RECORDS FOR THIS TASK
══════════

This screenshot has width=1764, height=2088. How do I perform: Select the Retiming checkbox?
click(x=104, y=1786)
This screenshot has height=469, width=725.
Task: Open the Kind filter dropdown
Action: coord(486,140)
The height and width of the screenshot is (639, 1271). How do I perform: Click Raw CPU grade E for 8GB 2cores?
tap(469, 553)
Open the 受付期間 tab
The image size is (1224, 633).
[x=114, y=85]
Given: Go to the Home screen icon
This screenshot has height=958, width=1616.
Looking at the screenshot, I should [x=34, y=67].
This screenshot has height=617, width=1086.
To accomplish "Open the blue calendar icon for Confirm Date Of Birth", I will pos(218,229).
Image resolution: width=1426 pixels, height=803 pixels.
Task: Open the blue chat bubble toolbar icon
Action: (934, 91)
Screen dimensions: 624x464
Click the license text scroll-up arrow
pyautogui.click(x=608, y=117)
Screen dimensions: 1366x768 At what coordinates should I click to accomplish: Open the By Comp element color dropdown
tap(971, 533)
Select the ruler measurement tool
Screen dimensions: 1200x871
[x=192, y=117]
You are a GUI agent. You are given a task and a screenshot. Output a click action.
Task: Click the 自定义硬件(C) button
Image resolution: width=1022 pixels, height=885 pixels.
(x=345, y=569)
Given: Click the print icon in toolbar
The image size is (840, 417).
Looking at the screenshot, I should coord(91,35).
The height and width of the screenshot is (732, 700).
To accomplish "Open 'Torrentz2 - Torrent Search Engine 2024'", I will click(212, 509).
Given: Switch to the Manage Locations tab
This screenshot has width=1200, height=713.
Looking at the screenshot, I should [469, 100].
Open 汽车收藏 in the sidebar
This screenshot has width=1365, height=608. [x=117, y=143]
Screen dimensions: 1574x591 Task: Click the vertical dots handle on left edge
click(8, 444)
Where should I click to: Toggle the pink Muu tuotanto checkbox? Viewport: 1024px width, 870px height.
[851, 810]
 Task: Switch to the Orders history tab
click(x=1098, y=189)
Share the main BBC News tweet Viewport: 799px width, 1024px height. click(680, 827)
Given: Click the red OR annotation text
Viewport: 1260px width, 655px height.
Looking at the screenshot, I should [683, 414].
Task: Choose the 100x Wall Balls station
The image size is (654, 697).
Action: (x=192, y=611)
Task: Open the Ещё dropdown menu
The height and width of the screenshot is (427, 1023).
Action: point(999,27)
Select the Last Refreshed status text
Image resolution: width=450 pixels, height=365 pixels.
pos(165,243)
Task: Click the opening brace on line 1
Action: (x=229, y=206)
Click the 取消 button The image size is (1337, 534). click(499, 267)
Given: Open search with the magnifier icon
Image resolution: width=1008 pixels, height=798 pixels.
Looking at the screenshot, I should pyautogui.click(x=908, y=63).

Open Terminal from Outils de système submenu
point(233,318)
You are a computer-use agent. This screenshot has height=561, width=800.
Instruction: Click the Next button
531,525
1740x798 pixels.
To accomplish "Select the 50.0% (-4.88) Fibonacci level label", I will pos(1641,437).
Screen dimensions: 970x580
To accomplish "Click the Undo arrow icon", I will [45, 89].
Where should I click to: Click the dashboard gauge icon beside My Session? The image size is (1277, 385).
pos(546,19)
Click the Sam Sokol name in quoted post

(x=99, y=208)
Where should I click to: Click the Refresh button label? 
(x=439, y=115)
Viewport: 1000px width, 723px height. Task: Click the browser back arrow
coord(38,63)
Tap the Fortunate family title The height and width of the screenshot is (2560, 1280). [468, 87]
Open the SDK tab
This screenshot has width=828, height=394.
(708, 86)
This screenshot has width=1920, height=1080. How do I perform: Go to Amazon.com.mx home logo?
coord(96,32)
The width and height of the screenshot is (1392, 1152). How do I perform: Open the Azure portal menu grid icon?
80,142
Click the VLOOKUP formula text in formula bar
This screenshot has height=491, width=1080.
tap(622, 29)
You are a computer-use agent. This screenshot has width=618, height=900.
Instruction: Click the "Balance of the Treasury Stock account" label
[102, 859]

══════════

TASK TO CARRY OUT
Write out exactly the lines that fall from the line with "This screenshot has width=1200, height=713." to the line with "Share the main" in the records above, keeping both ends.

RESULT
This screenshot has width=1200, height=713.
Looking at the screenshot, I should [469, 100].
Open 汽车收藏 in the sidebar
This screenshot has width=1365, height=608. [x=117, y=143]
Screen dimensions: 1574x591 Task: Click the vertical dots handle on left edge
click(8, 444)
Where should I click to: Toggle the pink Muu tuotanto checkbox? Viewport: 1024px width, 870px height.
[851, 810]
 Task: Switch to the Orders history tab
click(x=1098, y=189)
Share the main BBC News tweet Viewport: 799px width, 1024px height. click(680, 827)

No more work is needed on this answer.